En la descripción de los errores que denuncia del fallo, primero aduce que existirían vicios formales de aquellos a que se refiere el artículo 54N ° 9 del código adjetivo de penas, puesto que la resolución impugnada dice que la querella fija un marco temporal de hechos, en circunstancias que ella sólo da inicio al procedimiento y dado que puede interponerse hasta el cierre del sumario, la conclusión de la Corte sería errónea y resulta incomprensible.

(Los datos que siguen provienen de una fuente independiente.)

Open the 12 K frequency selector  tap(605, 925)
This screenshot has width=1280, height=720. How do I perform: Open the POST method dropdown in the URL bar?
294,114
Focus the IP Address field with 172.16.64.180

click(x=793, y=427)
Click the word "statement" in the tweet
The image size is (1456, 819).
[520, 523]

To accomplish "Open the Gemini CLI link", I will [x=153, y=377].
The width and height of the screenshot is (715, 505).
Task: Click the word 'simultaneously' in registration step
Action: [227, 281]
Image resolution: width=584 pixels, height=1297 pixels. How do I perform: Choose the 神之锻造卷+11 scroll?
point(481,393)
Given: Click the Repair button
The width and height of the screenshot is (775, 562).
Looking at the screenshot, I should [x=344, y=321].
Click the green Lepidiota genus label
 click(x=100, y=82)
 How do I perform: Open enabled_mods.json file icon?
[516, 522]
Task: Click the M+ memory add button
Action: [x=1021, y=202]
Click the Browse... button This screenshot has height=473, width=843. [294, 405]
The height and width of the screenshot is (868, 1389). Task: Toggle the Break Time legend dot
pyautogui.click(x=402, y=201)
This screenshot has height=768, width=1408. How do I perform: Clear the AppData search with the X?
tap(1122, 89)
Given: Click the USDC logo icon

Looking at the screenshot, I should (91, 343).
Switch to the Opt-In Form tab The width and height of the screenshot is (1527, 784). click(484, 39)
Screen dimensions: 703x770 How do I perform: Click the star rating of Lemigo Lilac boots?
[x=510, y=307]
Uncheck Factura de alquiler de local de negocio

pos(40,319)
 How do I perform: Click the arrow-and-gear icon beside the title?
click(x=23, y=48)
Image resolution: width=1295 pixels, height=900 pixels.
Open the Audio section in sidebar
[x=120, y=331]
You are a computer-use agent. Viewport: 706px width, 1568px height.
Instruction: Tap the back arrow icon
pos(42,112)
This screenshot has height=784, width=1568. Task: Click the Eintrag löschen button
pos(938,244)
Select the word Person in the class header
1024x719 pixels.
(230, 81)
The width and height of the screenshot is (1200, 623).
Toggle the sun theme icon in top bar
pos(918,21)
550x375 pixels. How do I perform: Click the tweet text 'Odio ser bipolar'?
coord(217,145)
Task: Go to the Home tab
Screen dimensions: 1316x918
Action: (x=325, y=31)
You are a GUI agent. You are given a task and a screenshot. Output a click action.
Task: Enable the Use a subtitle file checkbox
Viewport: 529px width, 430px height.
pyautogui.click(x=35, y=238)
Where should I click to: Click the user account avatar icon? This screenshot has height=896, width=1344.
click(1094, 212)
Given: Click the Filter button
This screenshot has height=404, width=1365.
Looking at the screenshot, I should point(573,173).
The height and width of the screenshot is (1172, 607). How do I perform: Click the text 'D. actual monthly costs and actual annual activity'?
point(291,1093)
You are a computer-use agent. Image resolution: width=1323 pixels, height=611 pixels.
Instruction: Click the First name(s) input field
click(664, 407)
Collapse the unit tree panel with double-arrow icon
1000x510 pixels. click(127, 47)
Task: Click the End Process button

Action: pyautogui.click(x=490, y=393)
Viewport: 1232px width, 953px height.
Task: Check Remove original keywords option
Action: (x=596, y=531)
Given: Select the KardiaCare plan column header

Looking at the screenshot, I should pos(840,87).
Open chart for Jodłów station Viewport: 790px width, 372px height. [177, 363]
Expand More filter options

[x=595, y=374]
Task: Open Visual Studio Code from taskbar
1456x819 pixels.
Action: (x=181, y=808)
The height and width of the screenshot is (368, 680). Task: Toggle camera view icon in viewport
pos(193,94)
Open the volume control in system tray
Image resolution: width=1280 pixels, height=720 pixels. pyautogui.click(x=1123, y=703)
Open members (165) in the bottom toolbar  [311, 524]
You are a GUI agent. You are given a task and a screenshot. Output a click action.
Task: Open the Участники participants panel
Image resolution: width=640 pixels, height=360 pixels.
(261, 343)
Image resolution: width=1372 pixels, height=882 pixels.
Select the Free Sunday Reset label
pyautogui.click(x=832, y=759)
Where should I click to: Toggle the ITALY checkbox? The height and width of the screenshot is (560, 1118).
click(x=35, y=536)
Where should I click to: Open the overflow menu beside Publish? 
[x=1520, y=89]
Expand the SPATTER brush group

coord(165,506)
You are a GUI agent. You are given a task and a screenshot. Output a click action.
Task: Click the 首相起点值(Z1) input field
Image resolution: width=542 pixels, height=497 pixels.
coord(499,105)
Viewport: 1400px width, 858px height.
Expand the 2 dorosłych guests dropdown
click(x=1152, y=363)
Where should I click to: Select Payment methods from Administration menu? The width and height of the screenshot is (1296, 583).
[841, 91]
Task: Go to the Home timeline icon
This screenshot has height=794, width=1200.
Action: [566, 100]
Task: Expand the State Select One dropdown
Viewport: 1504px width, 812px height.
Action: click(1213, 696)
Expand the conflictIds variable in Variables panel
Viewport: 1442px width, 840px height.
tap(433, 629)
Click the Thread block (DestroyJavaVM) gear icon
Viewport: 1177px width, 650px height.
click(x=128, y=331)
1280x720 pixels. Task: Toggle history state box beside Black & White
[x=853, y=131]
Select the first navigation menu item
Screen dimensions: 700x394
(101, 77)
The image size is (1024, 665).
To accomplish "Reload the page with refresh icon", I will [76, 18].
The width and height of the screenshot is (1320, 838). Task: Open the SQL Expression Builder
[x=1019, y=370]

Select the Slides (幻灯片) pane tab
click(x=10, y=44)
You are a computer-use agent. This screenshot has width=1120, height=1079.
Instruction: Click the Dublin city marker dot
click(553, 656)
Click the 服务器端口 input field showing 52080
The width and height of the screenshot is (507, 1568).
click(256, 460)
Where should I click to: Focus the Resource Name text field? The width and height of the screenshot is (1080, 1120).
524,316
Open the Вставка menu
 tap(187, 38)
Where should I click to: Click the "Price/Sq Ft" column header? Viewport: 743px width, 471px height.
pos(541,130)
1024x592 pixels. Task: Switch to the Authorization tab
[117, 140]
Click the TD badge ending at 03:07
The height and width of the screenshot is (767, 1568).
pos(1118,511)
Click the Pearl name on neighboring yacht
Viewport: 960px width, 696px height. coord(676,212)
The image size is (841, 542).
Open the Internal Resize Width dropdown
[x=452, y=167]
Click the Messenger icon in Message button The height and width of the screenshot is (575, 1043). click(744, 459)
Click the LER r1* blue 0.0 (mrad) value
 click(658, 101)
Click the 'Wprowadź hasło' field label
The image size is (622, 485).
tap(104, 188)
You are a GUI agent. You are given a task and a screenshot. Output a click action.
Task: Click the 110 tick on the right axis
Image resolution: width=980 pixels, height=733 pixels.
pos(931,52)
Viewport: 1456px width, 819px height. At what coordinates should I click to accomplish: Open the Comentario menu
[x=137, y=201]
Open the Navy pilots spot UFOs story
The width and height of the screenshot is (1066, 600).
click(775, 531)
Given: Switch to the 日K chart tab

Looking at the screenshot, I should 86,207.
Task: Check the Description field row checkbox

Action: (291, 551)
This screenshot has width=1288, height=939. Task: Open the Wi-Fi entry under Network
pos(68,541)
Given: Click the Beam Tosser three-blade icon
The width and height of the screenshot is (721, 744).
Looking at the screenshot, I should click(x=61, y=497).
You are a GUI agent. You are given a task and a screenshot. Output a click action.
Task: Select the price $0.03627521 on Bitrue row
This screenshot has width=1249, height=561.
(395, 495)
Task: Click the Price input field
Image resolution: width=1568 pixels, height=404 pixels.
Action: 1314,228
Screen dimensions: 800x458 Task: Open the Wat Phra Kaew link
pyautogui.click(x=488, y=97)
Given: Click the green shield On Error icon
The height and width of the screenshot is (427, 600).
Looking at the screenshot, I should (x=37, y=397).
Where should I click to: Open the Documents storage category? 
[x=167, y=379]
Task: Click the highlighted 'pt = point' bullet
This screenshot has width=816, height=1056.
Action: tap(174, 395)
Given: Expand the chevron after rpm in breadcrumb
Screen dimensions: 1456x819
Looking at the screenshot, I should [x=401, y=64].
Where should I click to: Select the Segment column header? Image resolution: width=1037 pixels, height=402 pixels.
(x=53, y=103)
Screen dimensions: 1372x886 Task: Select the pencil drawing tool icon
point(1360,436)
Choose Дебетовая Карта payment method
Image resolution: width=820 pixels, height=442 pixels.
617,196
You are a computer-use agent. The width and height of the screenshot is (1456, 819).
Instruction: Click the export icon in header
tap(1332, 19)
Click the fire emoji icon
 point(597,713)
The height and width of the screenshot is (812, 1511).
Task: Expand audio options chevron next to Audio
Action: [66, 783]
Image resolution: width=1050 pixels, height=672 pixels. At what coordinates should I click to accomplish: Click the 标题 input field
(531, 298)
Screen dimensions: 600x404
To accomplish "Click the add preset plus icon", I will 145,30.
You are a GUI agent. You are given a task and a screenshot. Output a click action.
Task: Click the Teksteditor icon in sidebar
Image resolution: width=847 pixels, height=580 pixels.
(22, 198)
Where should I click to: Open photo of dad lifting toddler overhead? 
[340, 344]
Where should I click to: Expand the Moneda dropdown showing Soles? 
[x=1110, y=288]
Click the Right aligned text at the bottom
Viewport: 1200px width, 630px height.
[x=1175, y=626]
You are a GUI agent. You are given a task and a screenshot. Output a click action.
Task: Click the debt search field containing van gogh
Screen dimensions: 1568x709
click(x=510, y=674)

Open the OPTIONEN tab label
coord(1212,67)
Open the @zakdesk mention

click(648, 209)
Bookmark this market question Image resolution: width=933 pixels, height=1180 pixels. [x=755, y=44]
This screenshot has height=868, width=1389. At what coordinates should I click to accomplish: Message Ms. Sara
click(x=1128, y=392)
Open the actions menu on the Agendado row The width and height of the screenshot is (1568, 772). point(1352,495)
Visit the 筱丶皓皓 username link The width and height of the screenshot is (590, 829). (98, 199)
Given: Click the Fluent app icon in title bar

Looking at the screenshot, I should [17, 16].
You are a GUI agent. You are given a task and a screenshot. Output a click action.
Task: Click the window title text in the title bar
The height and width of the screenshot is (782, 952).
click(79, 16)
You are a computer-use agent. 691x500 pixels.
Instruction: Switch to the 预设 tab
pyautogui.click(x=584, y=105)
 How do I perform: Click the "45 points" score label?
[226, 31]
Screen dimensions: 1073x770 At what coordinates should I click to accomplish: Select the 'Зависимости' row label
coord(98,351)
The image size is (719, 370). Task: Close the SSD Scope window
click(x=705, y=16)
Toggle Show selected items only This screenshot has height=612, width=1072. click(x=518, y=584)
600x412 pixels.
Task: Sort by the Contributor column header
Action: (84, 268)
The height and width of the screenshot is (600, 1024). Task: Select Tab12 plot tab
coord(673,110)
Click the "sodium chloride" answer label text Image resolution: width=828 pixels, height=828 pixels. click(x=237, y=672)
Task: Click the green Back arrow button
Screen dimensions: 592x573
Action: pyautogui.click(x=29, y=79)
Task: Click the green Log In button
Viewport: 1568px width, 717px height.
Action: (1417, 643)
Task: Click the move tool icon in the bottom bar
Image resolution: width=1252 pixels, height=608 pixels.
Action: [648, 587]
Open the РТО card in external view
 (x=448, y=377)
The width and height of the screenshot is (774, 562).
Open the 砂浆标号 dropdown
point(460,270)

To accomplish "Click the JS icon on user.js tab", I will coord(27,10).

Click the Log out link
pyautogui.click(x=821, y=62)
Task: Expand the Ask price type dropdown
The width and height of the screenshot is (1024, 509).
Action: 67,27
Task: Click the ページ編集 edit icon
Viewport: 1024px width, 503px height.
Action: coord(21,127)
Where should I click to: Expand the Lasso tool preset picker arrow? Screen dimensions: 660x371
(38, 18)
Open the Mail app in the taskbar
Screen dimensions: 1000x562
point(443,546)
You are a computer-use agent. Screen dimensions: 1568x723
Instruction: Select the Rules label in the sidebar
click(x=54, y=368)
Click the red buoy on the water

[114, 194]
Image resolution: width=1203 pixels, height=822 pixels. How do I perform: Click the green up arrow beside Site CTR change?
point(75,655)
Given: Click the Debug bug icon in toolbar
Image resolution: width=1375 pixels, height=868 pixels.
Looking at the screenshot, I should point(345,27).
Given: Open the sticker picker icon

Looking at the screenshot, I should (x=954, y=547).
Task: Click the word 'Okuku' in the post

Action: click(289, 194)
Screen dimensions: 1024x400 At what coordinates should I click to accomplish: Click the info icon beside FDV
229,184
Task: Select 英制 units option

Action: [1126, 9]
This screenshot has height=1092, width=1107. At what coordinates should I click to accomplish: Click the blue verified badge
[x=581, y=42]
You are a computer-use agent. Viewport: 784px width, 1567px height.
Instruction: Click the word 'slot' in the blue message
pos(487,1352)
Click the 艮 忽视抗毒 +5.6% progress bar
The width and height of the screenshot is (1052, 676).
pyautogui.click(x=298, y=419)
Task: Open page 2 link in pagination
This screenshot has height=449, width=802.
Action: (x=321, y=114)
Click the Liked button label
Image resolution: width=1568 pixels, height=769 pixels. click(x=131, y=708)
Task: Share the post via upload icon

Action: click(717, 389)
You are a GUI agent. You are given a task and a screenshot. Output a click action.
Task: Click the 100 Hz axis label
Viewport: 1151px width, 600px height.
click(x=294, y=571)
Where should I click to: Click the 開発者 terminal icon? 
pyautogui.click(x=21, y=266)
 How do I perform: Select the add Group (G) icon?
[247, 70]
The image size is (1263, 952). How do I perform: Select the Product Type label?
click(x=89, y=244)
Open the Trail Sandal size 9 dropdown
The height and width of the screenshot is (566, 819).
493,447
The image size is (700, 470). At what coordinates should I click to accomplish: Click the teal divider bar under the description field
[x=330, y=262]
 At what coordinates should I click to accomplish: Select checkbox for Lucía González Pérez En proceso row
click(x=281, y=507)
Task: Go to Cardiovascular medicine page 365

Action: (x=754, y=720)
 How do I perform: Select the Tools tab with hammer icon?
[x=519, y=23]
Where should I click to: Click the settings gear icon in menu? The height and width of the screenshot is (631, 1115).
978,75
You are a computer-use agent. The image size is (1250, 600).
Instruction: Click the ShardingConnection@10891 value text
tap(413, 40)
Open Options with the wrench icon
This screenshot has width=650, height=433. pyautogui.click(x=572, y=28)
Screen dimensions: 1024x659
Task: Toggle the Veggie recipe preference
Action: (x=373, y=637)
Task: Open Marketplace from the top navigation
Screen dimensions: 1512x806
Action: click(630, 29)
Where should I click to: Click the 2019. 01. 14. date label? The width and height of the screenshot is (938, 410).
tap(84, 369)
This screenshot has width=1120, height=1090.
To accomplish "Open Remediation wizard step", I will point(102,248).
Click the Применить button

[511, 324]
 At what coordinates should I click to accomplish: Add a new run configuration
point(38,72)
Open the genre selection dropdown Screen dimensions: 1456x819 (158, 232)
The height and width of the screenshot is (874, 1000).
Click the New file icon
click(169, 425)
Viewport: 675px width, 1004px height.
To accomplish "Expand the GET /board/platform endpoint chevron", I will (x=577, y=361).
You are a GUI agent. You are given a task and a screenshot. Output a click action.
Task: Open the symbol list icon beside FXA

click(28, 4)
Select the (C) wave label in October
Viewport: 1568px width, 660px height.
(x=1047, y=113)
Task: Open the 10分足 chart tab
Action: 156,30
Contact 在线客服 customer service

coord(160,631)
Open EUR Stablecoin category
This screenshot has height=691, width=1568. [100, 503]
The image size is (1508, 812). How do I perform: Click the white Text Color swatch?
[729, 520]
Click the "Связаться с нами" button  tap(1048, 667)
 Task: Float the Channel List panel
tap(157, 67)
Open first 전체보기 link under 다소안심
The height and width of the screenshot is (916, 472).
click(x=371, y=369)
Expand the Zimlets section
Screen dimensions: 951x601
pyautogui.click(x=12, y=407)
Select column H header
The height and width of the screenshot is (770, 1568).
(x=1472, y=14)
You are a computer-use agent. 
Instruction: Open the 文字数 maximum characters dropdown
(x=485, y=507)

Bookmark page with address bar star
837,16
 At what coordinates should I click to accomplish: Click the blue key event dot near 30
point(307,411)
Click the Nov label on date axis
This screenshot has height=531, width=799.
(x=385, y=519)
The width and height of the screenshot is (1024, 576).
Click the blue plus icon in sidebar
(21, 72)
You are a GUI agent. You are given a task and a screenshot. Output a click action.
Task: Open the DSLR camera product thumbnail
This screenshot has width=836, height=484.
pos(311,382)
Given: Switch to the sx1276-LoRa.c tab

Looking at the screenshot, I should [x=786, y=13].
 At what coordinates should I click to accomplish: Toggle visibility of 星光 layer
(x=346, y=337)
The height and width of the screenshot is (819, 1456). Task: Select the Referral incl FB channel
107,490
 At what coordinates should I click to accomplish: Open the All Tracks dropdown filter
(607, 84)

Por otro lado, denuncia la existencia de consideraciones contradictorias puesto que en el motivo sexto del fallo de primer grado, se dice que se logró establecer que el acusado presentó caso a caso, los antecedentes que demuestran las operaciones; y, sin embargo, en el razonamiento séptimo, se dice haberse adquirido convicción acerca del hecho que terceros fraudulentamente ingresaron facturas falsas o con determinadas irregularidades a la Molinera Austral Ltda. y la Comercial Agropecuaria Agral Ltda., de modo que, siendo contrarios, se anulan entre sí.
Por último, aduce que en el considerando sexto, también del fallo de primera instancia, se sostiene que la prueba de la defensa descansa en los antecedentes de fs. 425 a 479, respaldada por tres archivadores con documentos probatorios y una carpeta de color celeste con otros antecedentes de prueba, descripción que no constituye detalle ni análisis de la prueba, con lo que se incumple la exigencia del artículo 500 N° 4 del Código de Procedimiento Penal, en relación al artículo 54N° 9 de esa misma compilación positiva.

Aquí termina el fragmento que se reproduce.